* _Work required_
Across the entries below, how many lines contain the word "Given"? Give the number alone.

* _Material for this task_
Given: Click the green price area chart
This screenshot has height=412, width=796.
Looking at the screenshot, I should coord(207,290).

---

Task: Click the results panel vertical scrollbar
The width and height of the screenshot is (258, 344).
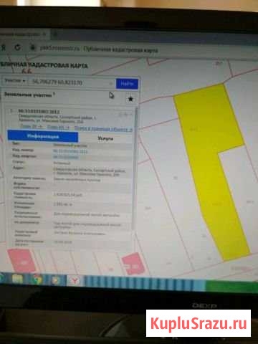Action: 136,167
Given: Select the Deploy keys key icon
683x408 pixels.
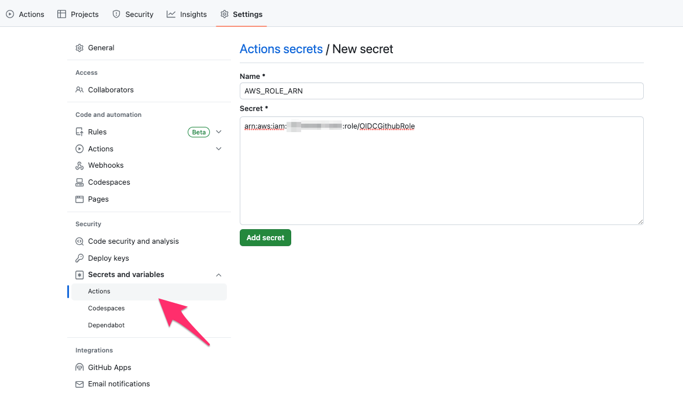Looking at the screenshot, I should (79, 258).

* _Solution for this exercise_
2